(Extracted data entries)
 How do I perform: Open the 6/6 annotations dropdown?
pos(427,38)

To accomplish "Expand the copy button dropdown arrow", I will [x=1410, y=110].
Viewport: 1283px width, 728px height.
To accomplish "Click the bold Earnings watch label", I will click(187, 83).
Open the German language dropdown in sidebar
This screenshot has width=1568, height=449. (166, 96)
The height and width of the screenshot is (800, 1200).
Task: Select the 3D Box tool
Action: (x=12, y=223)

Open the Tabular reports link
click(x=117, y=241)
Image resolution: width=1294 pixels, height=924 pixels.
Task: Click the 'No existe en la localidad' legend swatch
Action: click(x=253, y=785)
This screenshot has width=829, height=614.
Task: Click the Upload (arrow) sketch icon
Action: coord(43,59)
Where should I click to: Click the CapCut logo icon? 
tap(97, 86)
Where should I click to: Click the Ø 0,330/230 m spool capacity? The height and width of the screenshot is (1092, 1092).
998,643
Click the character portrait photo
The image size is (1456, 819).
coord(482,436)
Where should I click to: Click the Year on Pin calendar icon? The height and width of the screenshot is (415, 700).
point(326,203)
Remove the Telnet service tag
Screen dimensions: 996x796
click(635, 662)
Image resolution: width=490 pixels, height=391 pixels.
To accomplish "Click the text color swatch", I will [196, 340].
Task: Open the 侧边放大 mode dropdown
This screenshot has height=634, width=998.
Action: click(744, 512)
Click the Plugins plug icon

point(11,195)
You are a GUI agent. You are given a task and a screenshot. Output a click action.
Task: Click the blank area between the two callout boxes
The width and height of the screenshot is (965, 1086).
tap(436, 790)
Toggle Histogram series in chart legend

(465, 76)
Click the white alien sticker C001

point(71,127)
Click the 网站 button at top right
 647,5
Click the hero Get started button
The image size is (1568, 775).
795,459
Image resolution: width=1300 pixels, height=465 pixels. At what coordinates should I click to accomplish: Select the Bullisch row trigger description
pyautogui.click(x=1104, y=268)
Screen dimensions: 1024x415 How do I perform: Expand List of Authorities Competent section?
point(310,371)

* [DIRECTIVE] Copy out every line of the data above word for word.

* [EXPECTED ANSWER]
 How do I perform: Open the 6/6 annotations dropdown?
pos(427,38)

To accomplish "Expand the copy button dropdown arrow", I will [x=1410, y=110].
Viewport: 1283px width, 728px height.
To accomplish "Click the bold Earnings watch label", I will click(187, 83).
Open the German language dropdown in sidebar
This screenshot has width=1568, height=449. (166, 96)
The height and width of the screenshot is (800, 1200).
Task: Select the 3D Box tool
Action: (x=12, y=223)

Open the Tabular reports link
click(x=117, y=241)
Image resolution: width=1294 pixels, height=924 pixels.
Task: Click the 'No existe en la localidad' legend swatch
Action: click(x=253, y=785)
This screenshot has width=829, height=614.
Task: Click the Upload (arrow) sketch icon
Action: coord(43,59)
Where should I click to: Click the CapCut logo icon? 
tap(97, 86)
Where should I click to: Click the Ø 0,330/230 m spool capacity? The height and width of the screenshot is (1092, 1092).
998,643
Click the character portrait photo
The image size is (1456, 819).
coord(482,436)
Where should I click to: Click the Year on Pin calendar icon? The height and width of the screenshot is (415, 700).
point(326,203)
Remove the Telnet service tag
Screen dimensions: 996x796
click(635, 662)
Image resolution: width=490 pixels, height=391 pixels.
To accomplish "Click the text color swatch", I will [196, 340].
Task: Open the 侧边放大 mode dropdown
This screenshot has height=634, width=998.
Action: click(744, 512)
Click the Plugins plug icon

point(11,195)
You are a GUI agent. You are given a task and a screenshot. Output a click action.
Task: Click the blank area between the two callout boxes
The width and height of the screenshot is (965, 1086).
tap(436, 790)
Toggle Histogram series in chart legend

(465, 76)
Click the white alien sticker C001

point(71,127)
Click the 网站 button at top right
 647,5
Click the hero Get started button
The image size is (1568, 775).
795,459
Image resolution: width=1300 pixels, height=465 pixels. At what coordinates should I click to accomplish: Select the Bullisch row trigger description
pyautogui.click(x=1104, y=268)
Screen dimensions: 1024x415 How do I perform: Expand List of Authorities Competent section?
point(310,371)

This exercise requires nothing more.